Module Sidekick_quip.Proof

type id = int

A reference to a previously defined object in the proof

module Ty : sig ... end

Representation of types

module Fun : sig ... end
module Cstor = Fun
module T : sig ... end

Representation of terms, with explicit sharing

type term = T.t
type ty = Ty.t
module Lit : sig ... end
type clause = Lit.t list
type t =
| Unspecified
| Sorry
| Sorry_c of clause
| Named of string
| Refl of term
| CC_lemma_imply of t list * term * term
| CC_lemma of clause
| Assertion of term
| Assertion_c of clause
| Hres of t * hres_step list
| Res of term * t * t
| Res1 of t * t
| Paramod1 of t * t
| Rup of clause * t list
| Clause_rw of {
res : clause;
c0 : t;
using : t list;(*

the rewriting equations/atoms

*)
}
| DT_isa_split of ty * term list
| DT_isa_disj of ty * term * term
| DT_cstor_inj of Cstor.t * int * term list * term list
| Bool_true_is_true
| Bool_true_neq_false
| Bool_eq of term * term
| Bool_c of bool_c_name * term list
| Ite_true of term
| Ite_false of term
| LRA of clause
| Composite of {
assumptions : (string * Lit.t) list;
steps : composite_step array;
}
and bool_c_name = string
and composite_step =
| S_step_c of {
name : string;
res : clause;
proof : t;
}		(*

A named step in Composite, with the expected result.

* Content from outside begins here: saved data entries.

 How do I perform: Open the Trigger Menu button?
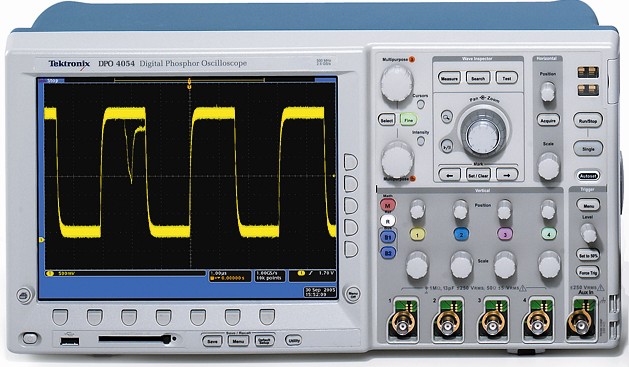[588, 206]
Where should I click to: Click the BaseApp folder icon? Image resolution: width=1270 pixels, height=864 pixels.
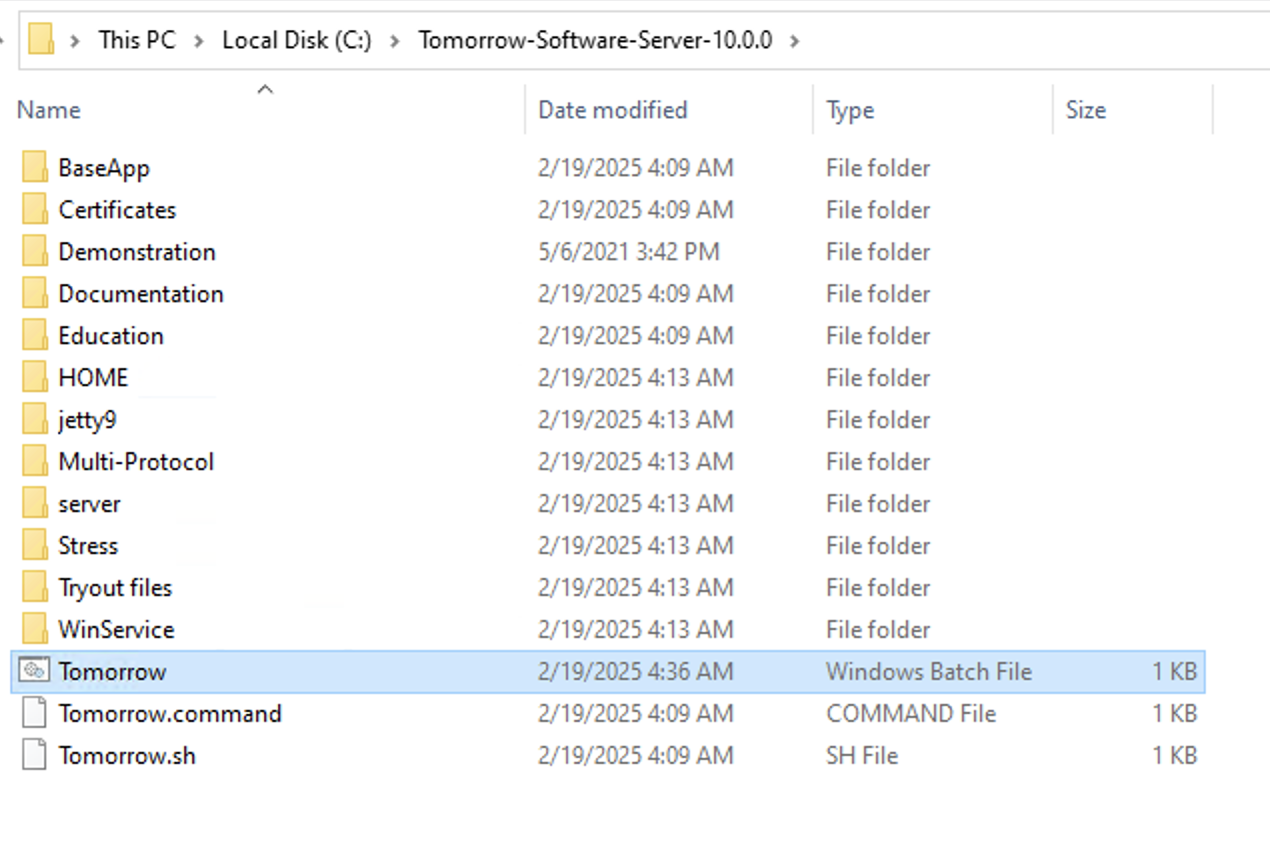[34, 168]
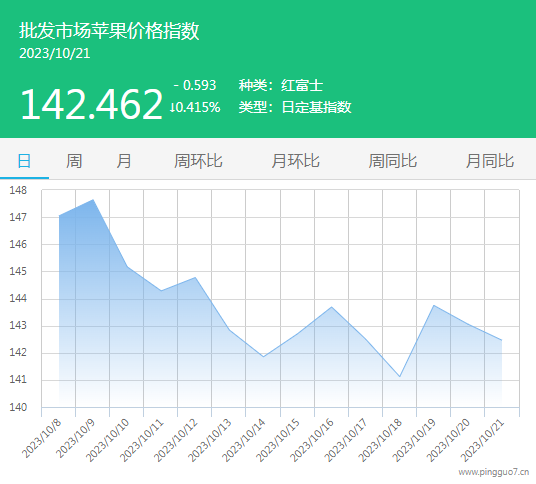Image resolution: width=536 pixels, height=484 pixels.
Task: Click the 类型：日定基指数 type label
Action: pos(295,107)
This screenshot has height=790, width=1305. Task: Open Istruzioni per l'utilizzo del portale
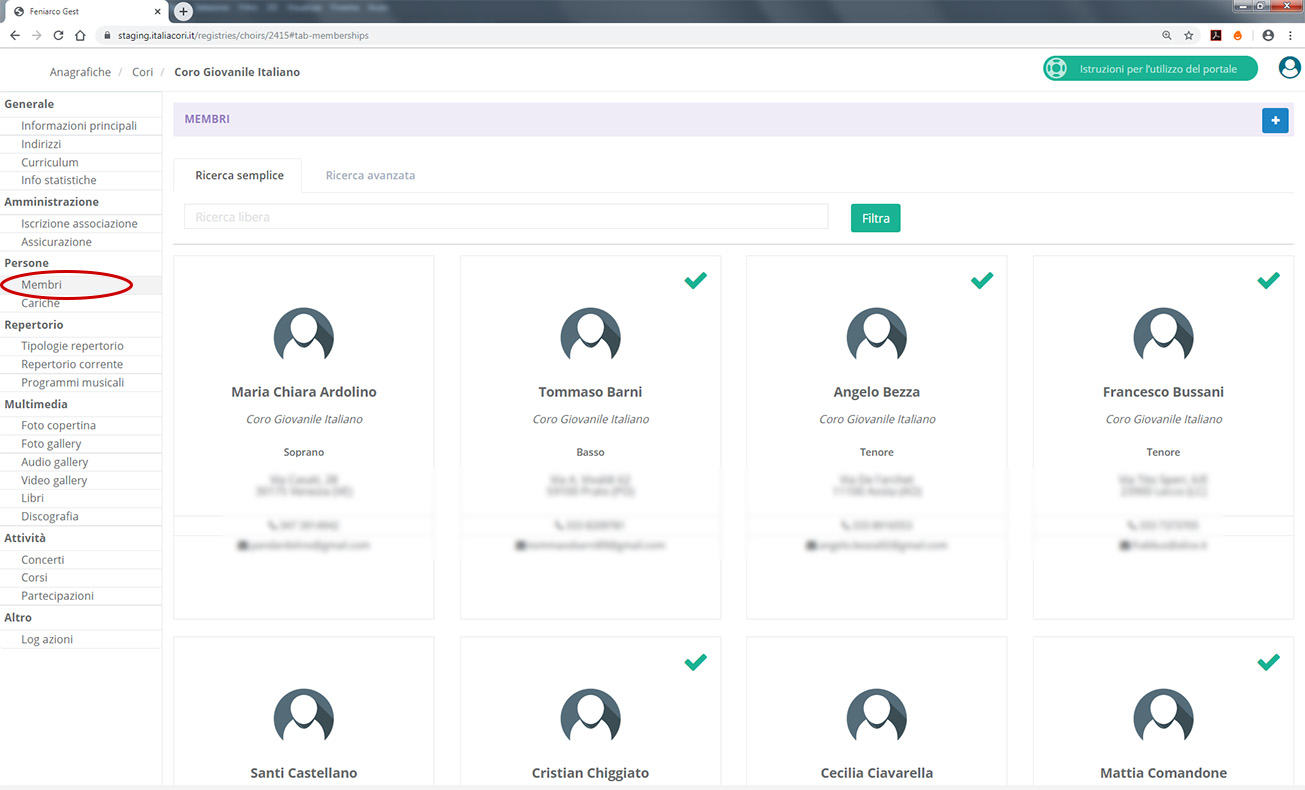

This decouples the checking of the sub-proof, from its use in the rest of the proof, as we can use res even if checking proof failed.

*)
| S_step_anon of {
name : string;
proof : t;
}		(*

A named intermediate proof, to be reused in subsequent proofs. Unlike S_step_c we do not specify the expected result so if this fails, any proof downstream will also fail.

*)
| S_define_t of term * term
| S_define_t_name of string * term
and hres_step =
| R of {
pivot : term;
p : t;
}
| R1 of t
| P of {
lhs : term;
rhs : term;
p : t;
}
| P1 of t
val r : t -> pivot:term -> hres_step
val r1 : t -> hres_step
val p : t -> lhs:term -> rhs:term -> hres_step
val p1 : t -> hres_step
val stepc : name:string -> clause -> t -> composite_step
val step_anon : name:string -> t -> composite_step
val deft : term -> term -> composite_step
val deft_name : string -> term -> composite_step
val is_trivial_refl : t -> bool
val default : t
val sorry_c : Lit.t Iter.t -> t
val sorry_c_l : clause -> t
val sorry : t
val refl : term -> t
val ref_by_name : string -> t
val cc_lemma : clause -> t
val cc_imply_l : t list -> term -> term -> t
val cc_imply2 : t -> t -> term -> term -> t
val assertion : term -> t
val assertion_c : Lit.t Iter.t -> t
val assertion_c_l : clause -> t
val rup : clause -> t list -> t
val clause_rw : t -> res:clause -> using:t list -> t
val composite_a : ?assms:(string * Lit.t) list -> composite_step array -> t
val composite_l : ?assms:(string * Lit.t) list -> composite_step list -> t
val composite_iter : ?assms:(string * Lit.t) list -> composite_step Iter.t -> t
val isa_split : ty -> term Iter.t -> t
val isa_disj : ty -> term -> term -> t
val cstor_inj : Cstor.t -> int -> term list -> term list -> t
val ite_true : term -> t
val ite_false : term -> t
val true_is_true : t
val true_neq_false : t
val bool_eq : term -> term -> t
val bool_c : bool_c_name -> term list -> t
val hres_l : t -> hres_step list -> t
val hres_iter : t -> hres_step Iter.t -> t
val res : pivot:term -> t -> t -> t
val res1 : t -> t -> t
val paramod1 : t -> t -> t
val lra_l : clause -> t
val lra : Lit.t Iter.t -> t